**Instructions to follow**.
Reproduce the data from its first line through the line containing "click(164, 126)", substituting "How can I" for every "How do I perform" and leaving all other text untouched.

**Data entries**.
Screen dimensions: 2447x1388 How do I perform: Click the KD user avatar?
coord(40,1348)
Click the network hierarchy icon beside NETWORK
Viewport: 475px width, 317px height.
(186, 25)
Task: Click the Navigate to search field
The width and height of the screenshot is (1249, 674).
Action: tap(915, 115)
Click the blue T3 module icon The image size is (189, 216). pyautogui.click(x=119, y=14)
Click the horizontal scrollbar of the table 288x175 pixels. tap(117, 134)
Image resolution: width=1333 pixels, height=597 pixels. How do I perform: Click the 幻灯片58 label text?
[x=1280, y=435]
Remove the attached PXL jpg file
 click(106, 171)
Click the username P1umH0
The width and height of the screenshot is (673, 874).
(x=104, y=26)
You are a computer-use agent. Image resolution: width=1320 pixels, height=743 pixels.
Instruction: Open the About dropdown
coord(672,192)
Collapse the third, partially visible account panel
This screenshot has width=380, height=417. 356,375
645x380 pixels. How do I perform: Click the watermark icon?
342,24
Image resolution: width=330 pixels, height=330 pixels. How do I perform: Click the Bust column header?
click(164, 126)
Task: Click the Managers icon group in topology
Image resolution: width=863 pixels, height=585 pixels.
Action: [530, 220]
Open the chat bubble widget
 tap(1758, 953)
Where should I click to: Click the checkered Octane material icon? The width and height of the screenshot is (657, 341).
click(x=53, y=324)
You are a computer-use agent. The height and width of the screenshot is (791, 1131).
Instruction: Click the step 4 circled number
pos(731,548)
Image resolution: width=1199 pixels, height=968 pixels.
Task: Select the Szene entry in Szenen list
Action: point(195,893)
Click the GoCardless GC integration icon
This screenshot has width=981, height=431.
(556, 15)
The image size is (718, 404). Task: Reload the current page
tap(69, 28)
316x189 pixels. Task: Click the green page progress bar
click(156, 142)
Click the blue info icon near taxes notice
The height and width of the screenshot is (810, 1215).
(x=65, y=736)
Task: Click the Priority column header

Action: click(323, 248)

**Response for this exercise**.
Screen dimensions: 2447x1388 How can I: Click the KD user avatar?
coord(40,1348)
Click the network hierarchy icon beside NETWORK
Viewport: 475px width, 317px height.
(186, 25)
Task: Click the Navigate to search field
The width and height of the screenshot is (1249, 674).
Action: tap(915, 115)
Click the blue T3 module icon The image size is (189, 216). pyautogui.click(x=119, y=14)
Click the horizontal scrollbar of the table 288x175 pixels. tap(117, 134)
Image resolution: width=1333 pixels, height=597 pixels. How can I: Click the 幻灯片58 label text?
[x=1280, y=435]
Remove the attached PXL jpg file
 click(106, 171)
Click the username P1umH0
The width and height of the screenshot is (673, 874).
(x=104, y=26)
You are a computer-use agent. Image resolution: width=1320 pixels, height=743 pixels.
Instruction: Open the About dropdown
coord(672,192)
Collapse the third, partially visible account panel
This screenshot has width=380, height=417. 356,375
645x380 pixels. How can I: Click the watermark icon?
342,24
Image resolution: width=330 pixels, height=330 pixels. How can I: Click the Bust column header?
click(164, 126)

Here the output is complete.